Home Vector Industries closes on Waynesboro property: Move to allow for significant expansion

Vector Industries closes on Waynesboro property: Move to allow for significant expansion


Vector Industries has closed on the purchase of a property on Hopeman Parkway in Waynesboro that will triple the current physical plant for the unique non-profit that provides employment opportunities to people with diverse disabilities.

The 1300 Hopeman Parkway property, most recently home to Matt’s Supreme Cones, and also the long-time former home to a local facility for Corning, features 82,000 square feet of warehousing, light assembly and office space.

Officials said Friday that Vector Industries is pursuing an aggressive schedule for renovations that could have employees on location in June.

“There is a lot of work that needs to be done to get it ready to accommodate what we want to do at Vector, not only because of the age of the building, but also because of the population that we serve,” said Chrissy Johnston, the CEO at Vector Industries, which was founded in 1969, and employs and trains persons with diverse disabilities to enable them to reach their potential as productive community members.

The new facility on Hopeman Parkway will allow Vector Industries to better carry out its missions of providing employment to persons with disabilities and providing businesses in the local community a dependable business partner, said Paul Dryer, chairman of the Vector Foundation Board of Directors.

“Vector Foundation Inc. was founded three years ago with the express purposes of providing support to the mission of Vector Industries. The purchase of 1300 Hopeman Parkway is a fulfillment of the Foundation’s mission,” said Dryer, an attorney with the Franklin, Denney, Ward & Dryer law firm in Waynesboro.

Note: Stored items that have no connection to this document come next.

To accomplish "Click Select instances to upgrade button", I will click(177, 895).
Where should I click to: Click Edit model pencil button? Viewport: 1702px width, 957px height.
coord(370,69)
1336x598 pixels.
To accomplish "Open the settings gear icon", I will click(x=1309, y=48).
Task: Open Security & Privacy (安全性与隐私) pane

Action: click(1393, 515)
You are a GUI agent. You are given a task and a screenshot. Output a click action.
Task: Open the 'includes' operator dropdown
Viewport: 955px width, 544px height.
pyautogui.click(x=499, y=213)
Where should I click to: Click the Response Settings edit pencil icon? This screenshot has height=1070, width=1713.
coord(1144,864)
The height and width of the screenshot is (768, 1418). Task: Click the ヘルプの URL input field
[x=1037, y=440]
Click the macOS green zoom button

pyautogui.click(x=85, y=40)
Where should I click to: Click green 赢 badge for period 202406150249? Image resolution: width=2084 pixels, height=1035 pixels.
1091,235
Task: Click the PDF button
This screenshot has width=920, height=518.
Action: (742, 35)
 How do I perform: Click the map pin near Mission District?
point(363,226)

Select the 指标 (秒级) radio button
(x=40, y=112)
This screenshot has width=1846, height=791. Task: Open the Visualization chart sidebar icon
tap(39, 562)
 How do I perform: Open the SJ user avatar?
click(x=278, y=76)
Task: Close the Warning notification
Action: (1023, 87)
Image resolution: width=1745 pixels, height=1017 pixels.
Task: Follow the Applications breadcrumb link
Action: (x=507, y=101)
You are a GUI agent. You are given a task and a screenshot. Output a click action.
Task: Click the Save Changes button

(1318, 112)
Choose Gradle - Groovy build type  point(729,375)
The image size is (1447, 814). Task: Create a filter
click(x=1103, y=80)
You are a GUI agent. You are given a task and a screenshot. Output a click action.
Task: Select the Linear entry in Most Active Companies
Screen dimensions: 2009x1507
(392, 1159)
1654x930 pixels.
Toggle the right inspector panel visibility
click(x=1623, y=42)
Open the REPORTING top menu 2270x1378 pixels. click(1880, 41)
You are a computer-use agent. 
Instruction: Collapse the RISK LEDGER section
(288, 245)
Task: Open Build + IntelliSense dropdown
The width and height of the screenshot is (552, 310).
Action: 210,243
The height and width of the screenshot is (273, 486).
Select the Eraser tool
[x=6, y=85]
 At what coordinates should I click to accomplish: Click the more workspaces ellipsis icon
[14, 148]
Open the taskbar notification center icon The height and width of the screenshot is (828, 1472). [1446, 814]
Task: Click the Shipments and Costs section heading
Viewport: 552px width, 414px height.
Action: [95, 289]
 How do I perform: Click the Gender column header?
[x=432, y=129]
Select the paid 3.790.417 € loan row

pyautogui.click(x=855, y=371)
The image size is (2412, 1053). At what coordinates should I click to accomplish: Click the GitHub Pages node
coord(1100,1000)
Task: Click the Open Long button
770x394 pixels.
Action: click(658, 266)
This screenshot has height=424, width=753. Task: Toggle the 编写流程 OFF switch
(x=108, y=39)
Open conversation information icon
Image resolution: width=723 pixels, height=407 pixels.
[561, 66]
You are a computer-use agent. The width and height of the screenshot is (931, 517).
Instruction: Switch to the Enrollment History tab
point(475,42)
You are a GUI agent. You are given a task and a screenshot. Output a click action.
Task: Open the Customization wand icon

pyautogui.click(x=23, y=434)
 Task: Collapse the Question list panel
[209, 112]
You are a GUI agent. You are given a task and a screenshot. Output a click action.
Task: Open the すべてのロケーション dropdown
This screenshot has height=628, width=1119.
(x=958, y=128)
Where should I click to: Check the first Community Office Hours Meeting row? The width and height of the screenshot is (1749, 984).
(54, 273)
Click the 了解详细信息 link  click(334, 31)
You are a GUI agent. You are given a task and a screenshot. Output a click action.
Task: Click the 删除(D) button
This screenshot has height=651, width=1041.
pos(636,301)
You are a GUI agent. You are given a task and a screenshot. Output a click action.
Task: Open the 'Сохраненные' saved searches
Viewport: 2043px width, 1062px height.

“We are incredibly excited to have an opportunity to expand our operations and thus expand employment opportunities for persons with disabilities in our community,” said Nathan Robson, chairman of the Vector Industries Board of Directors and the director of strategic marketing at Waynesboro-based nTelos.

“Our business partners and customers will also be better served by the expansion, through increased capabilities and efficiency. We appreciate the Vector Foundation for their foresight and commitment to the Vector mission,” Robson said.

The boards of directors of the two parent organizations had expansion on their agendas for several years, said Richard Baldwin, a long-time member of the board of directors for Vector Industries.

“Expansion of the Vector facility has been a goal of the board for a great number of years and at times seemed impossible. With great fortune and fortitude we can now say that we have met this challenge, and can now set our sights on bigger projects,” said Baldwin, the general manager of M.I.T.S of Virginia.

As the economy continues its recovery from the 2007-2010 recession, Vector Industries has been fortunate to be able to expand its business relationships significantly, particularly in the past two years, and according to Johnston, the non-profit had essentially outgrown its space on Fairfax Avenue.

“We’re trying to expand our business lines, and some of those lines require more physical space. Some of the products that we’re dealing with are physically large, and we have just outgrown the space we have here at our current location,” Johnston said. “We’re constantly moving things around, shifting things here and there, and it’s just not an efficient process. This is going to allow us to do what we do and do it better, and also do what we do and expand with our current partners and potential new partners.”

A key element to the expansion and move to a new location is work environment.

“We announced this to our employees Thursday afternoon, and there was a ton of excitement, because of what this move will mean in terms of what we can do to improve the work environment for our employees,” Johnston said, explaining how the break room at our current location is so small that our employees need to take lunch breaks in shifts, and what that does to impact employee morale and productivity.

“The new location will allow us to build a new break room that can accommodate all of our employees at one time, which will make for a better, friendlier work environment, and also improve productivity,” Johnston said.

Johnston has already started getting feedback from business partners, and “our current partners are excited about our future,” she said.

“I think we’re going to see current partners and potential new partners begin to start considering us for projects that they previously hadn’t considered us for because of our space limitations. Our current partners have told us that they’ve always been impressed with our quality of work and our ability to deliver on-time and on-budget. When they see us with additional space, I really think they’re going to be thinking of us for larger projects,” Johnston said.

The move that is to come has been 45 years-plus in the making.

“The business is sound, and justifies us making this move,” Johnston said. “We’re fortunate to be able to purchase a building. Not a lot of organizations of our nature are in a sound financial position to be able to do so. We’re very fortunate, and it’s because of the leadership of this board of directors that has put us in this position. We were in a position where we needed to expand, we needed to be able to step up to this challenge, and now we’re here.”